Wednesday, May 6, 2009

Nobody Will Abuse This Legislation

A hate crime bill was drafted in Congress yesterday which could potentially give protection to pedophiles. This is not the intent of the bill, but the current wording can be misinterpreted to cover pedophiles. When this potential misinterpretation was brought up, and an amendment to exclude pedophiles was proposed, the drafter became quite angry. She said it was offensive, and I can understand her point, but not her stance.

The potential pedophile protection (say that 3 times fast) would fall under the protection for crimes based on sexual orientation. This is what she found offensive. That both homosexuality and pedophilia are grouped together under sexual orientation. The problem with that is that heterosexuality falls under that same categorical umbrella. She was quite adamant about her offense and waved off the objection by stating that nobody would interpret the bill that way. But who ever would have thought that somebody would argue we have a constitutional right to be naked in public under the 1st amendment? But the ACLU did.
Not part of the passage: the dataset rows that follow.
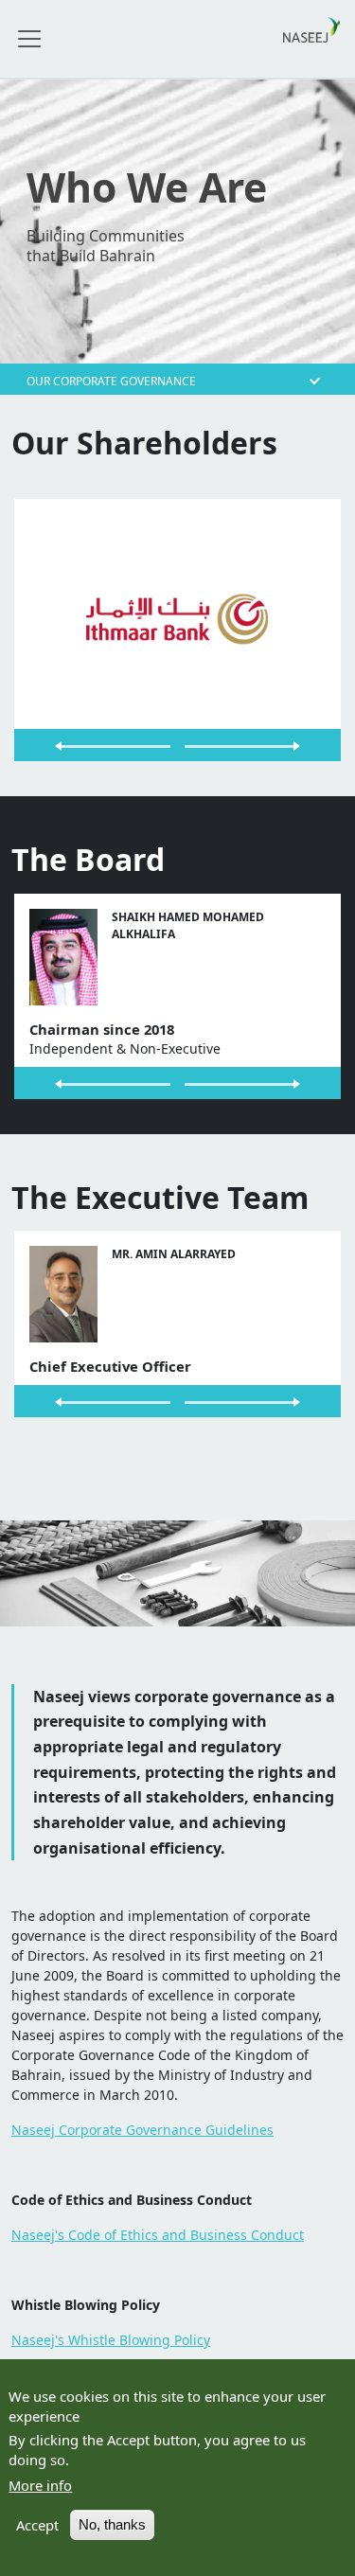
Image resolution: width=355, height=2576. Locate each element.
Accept (37, 2524)
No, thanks (112, 2524)
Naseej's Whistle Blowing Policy (110, 2340)
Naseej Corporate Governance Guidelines (142, 2130)
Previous (96, 745)
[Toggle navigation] (29, 38)
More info (40, 2485)
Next (260, 745)
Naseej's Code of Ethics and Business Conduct (157, 2235)
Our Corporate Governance (111, 380)
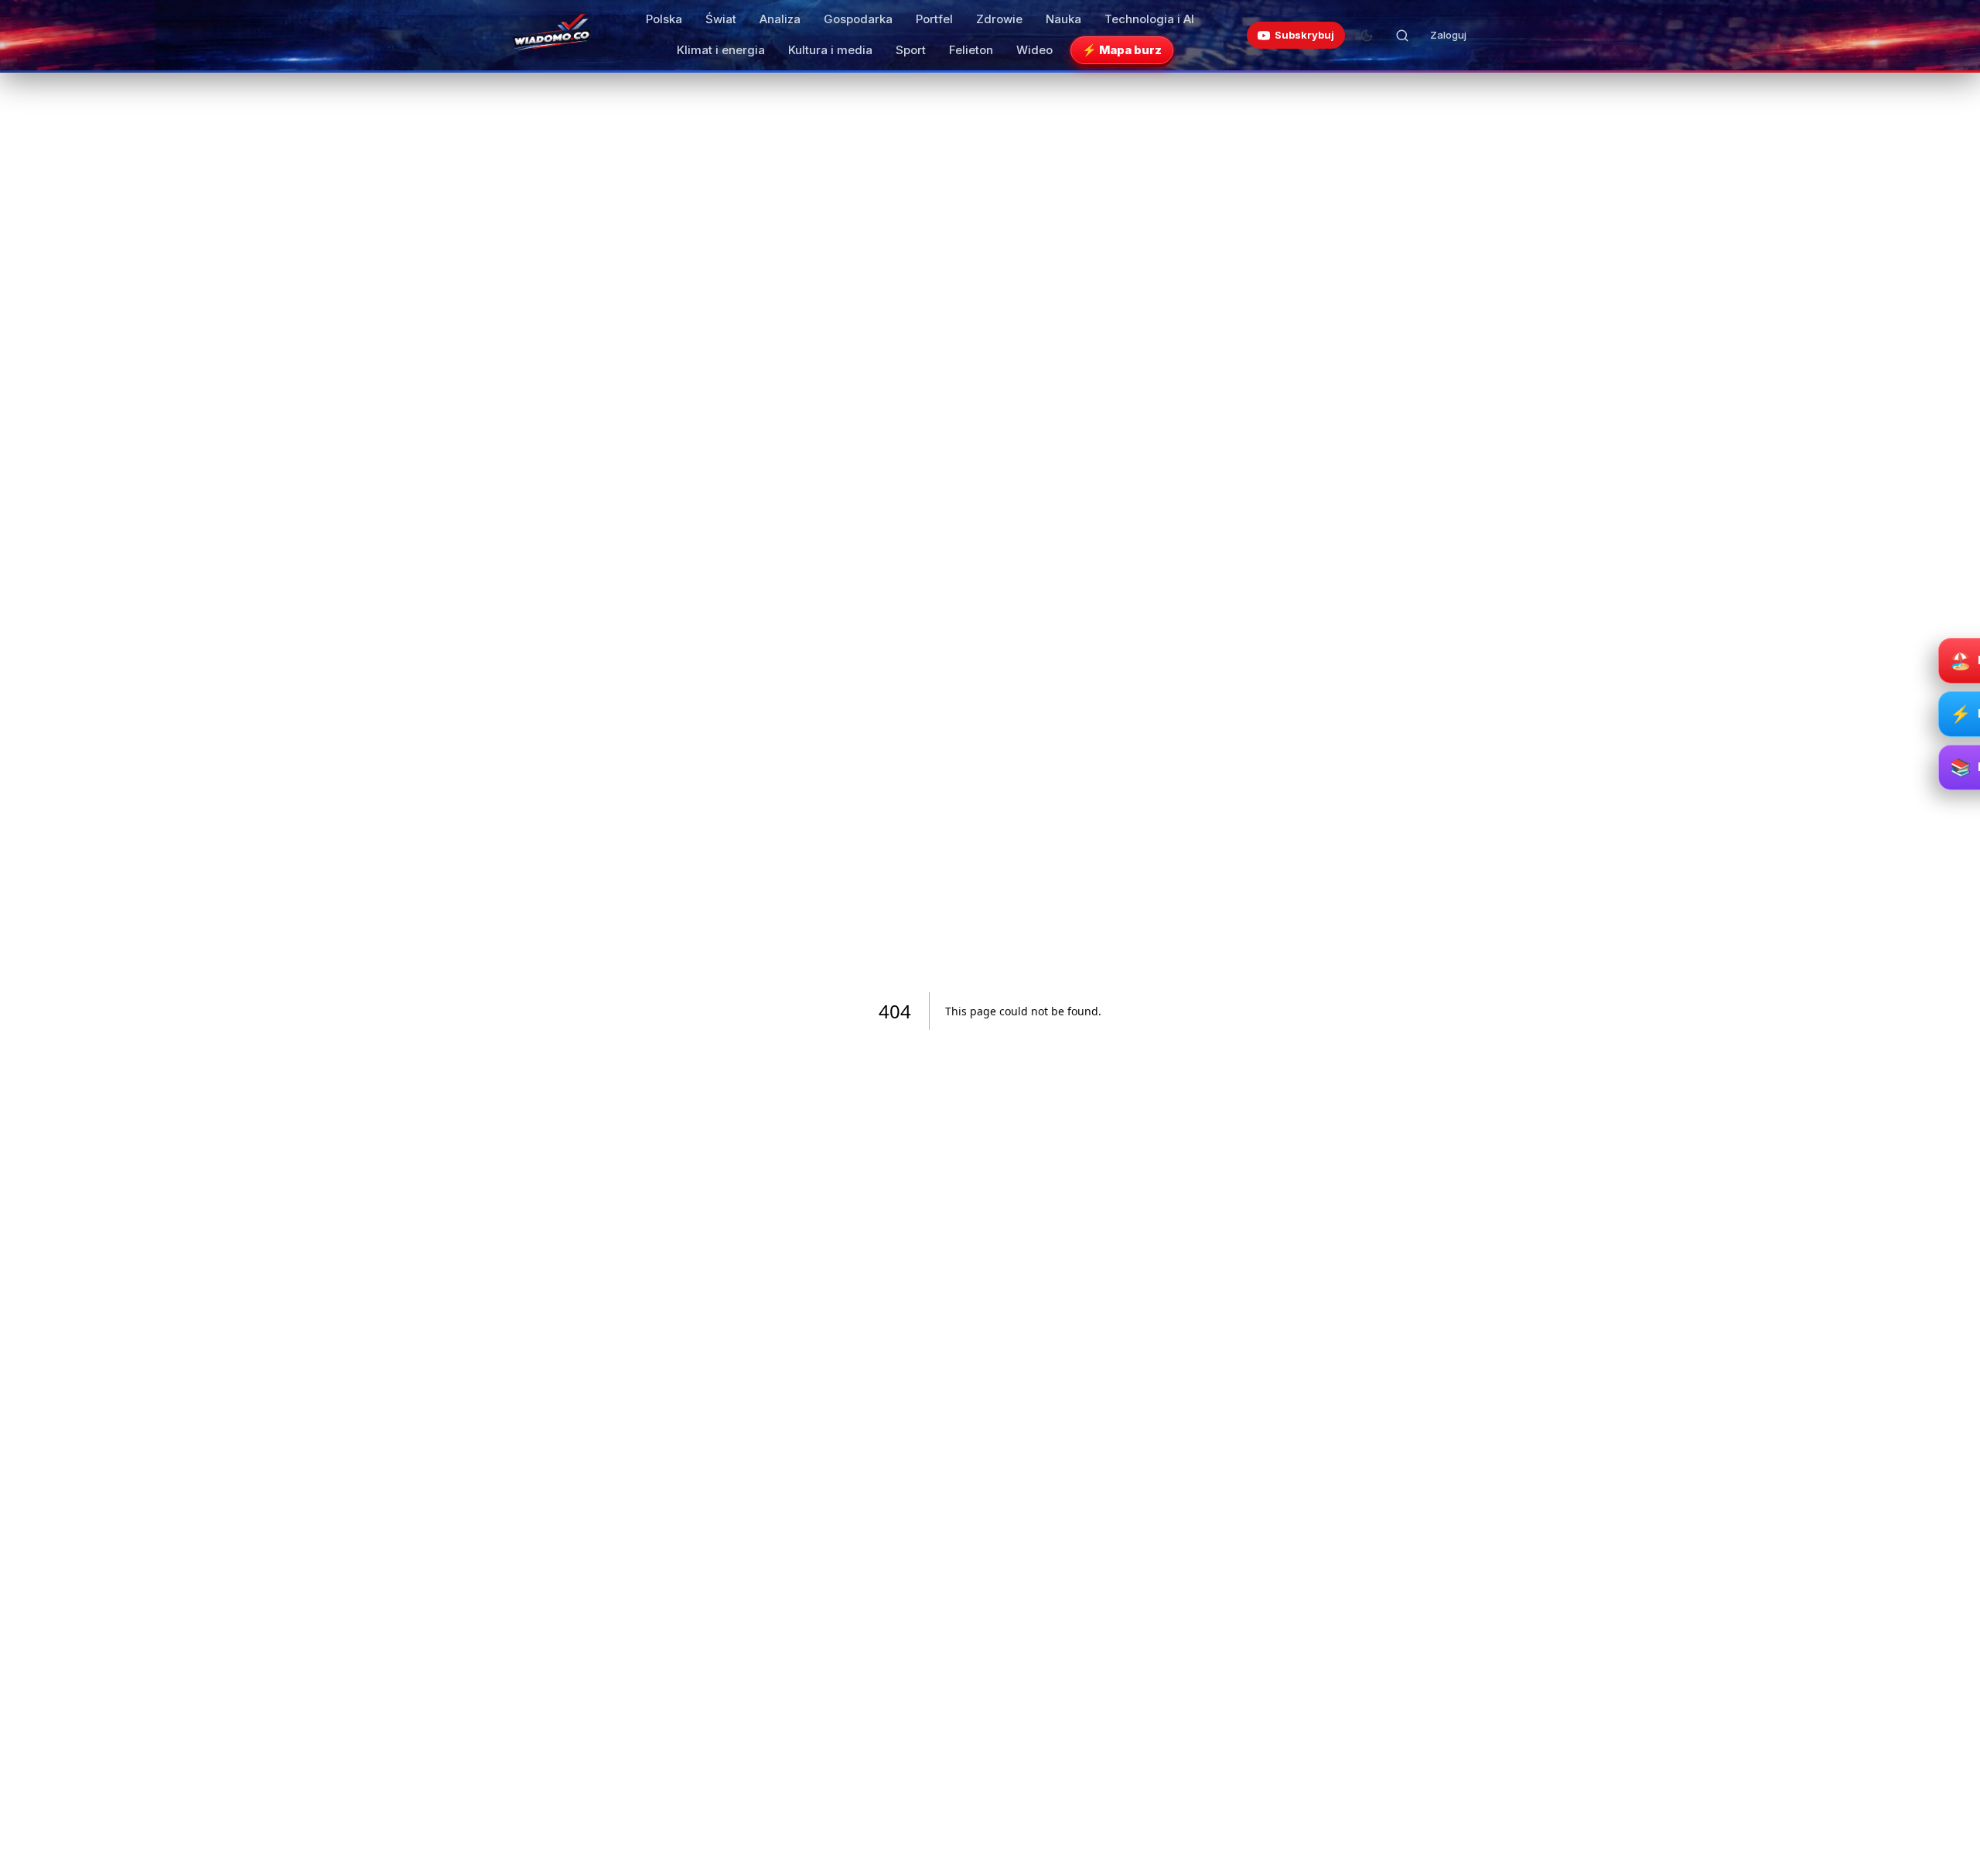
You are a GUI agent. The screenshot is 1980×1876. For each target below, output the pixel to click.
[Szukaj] (1402, 35)
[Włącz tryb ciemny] (1367, 35)
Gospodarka (858, 19)
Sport (911, 50)
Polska (664, 19)
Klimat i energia (721, 50)
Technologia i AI (1149, 19)
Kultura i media (830, 50)
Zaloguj (1448, 35)
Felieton (971, 50)
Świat (720, 19)
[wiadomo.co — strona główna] (550, 35)
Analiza (780, 19)
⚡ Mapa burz (1122, 50)
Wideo (1034, 50)
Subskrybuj (1304, 35)
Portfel (934, 19)
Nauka (1063, 19)
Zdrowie (999, 19)
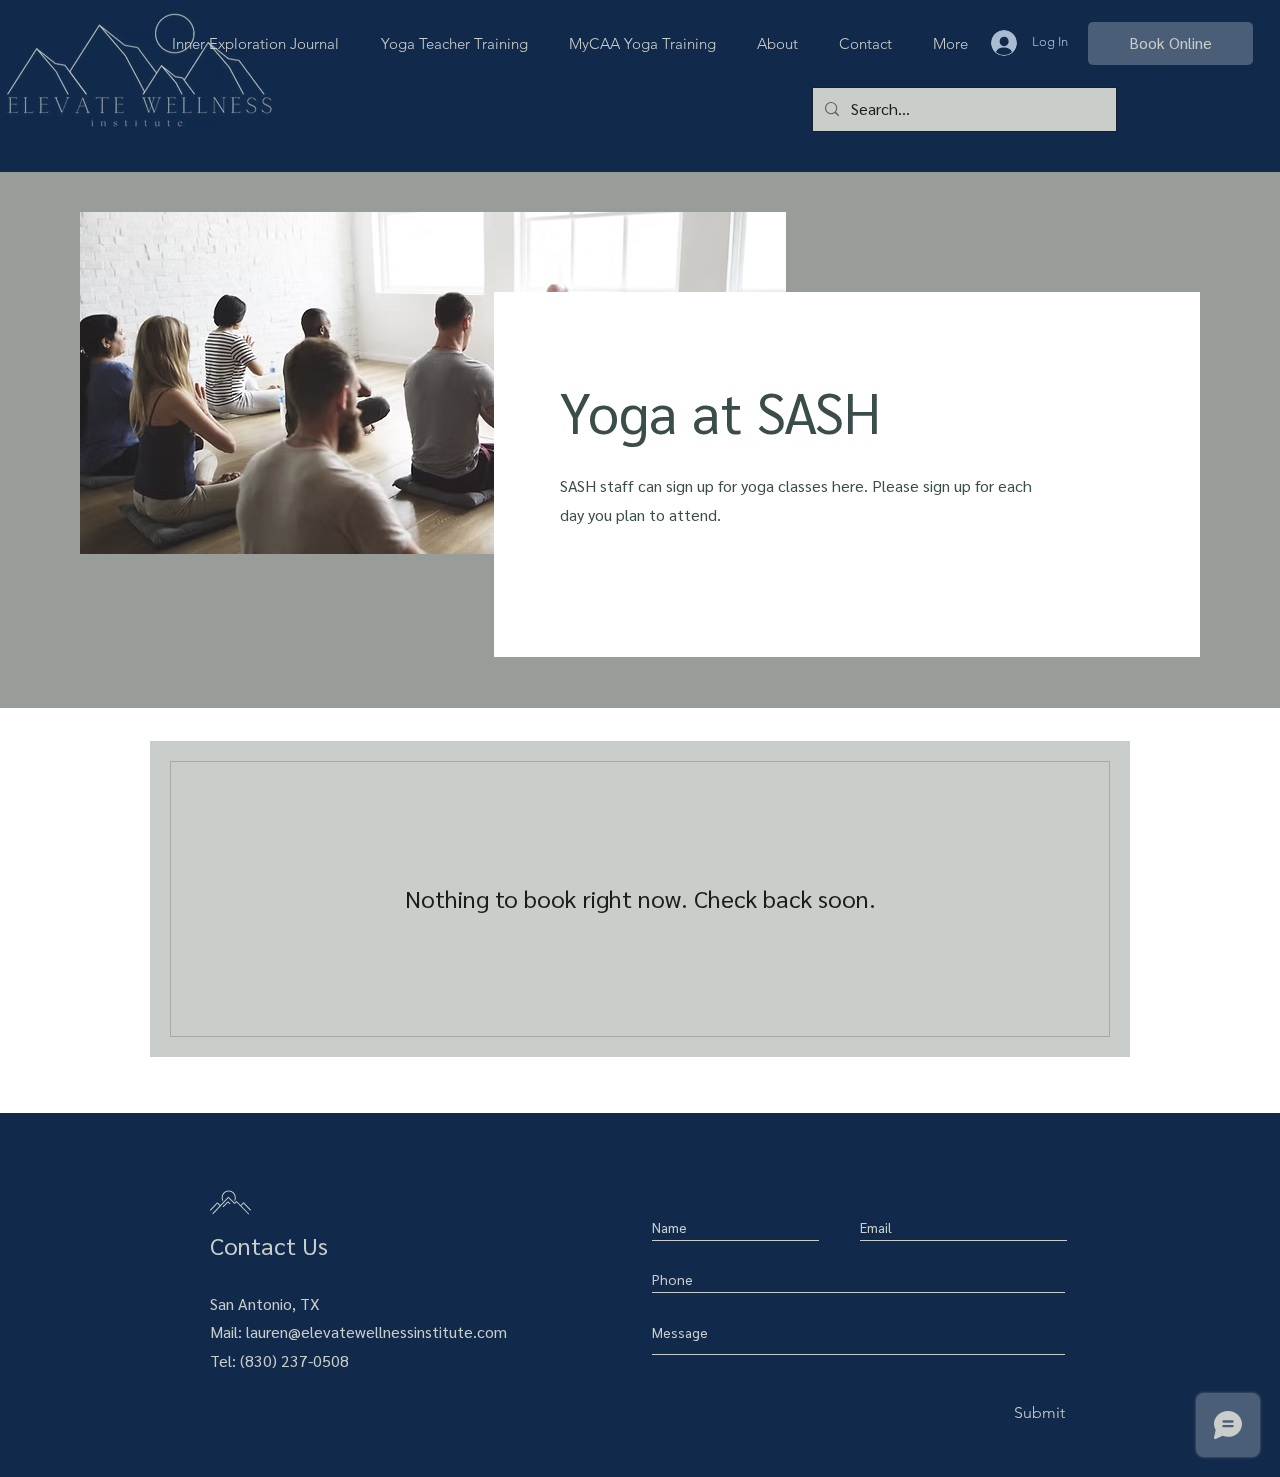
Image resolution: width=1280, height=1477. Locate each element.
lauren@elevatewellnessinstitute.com (376, 1331)
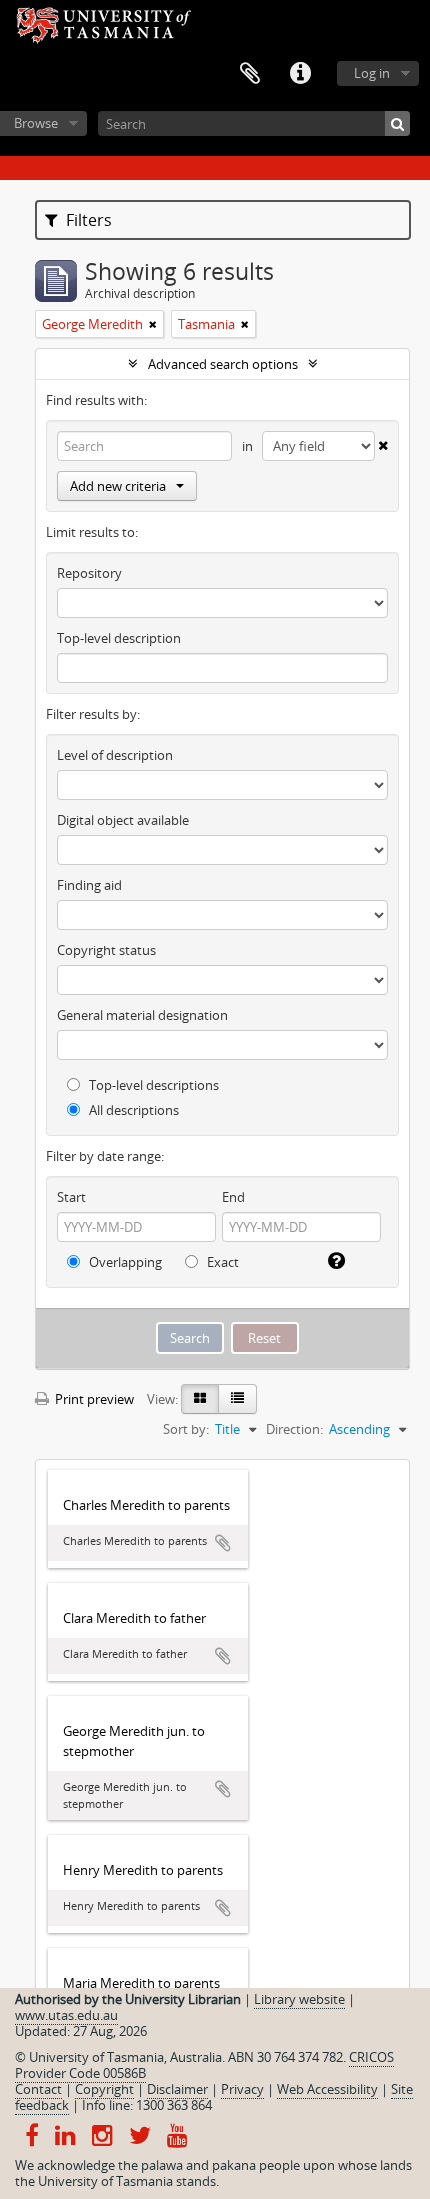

Here's my problem with what happened; a possible ambiguity in the bill was identified and brought up, and instead of changing the wording of the bill to either define sexual orientation or to exclude pedophilia, they left the ambiguous language and just got huffy that anybody would dare find a problem with their wording. So the ambiguous language is still there. A fairly systematic problem with the legislation coming out of congress. When any possibly ambiguity is identified it should be addressed in the wording and the ambiguity eliminated. Our laws should be left open to broad or erroneous interpretations resulting in outcomes the legislation did not intend.

I don't agree with hate crime legislation anyway. I believe that the crimes are already covered under standing legislation. I have a philosophical disagreement with making crimes against certain groups more important than crimes against others. It flies in the face of our "all men are created equal" belief system. Also, I believe it encourages the culture of victimology that we have been descending into for the last 2 decades. But primarily, it encourages us to look first at what makes us different from each other instead of what makes us the same. We are all Americans and in so very many ways we are alike. Over the last few years we have become more and more divided into demographic groups and too many see themselves that way first and as an American second.

We are Americans and we should stand together and see each other as Americans first. Why is it that we can come together with so much tolerance, acceptance and patriotism in a crisis and bicker like ill behaved siblings at other times? And how can we stand united, as one people, one nation, when we pass legislation that separates certain groups from others?

I am an American and I am proud to share my country with other Americans of all races, religions, ethic backgrounds and sexual orientations - excluding pedophiles.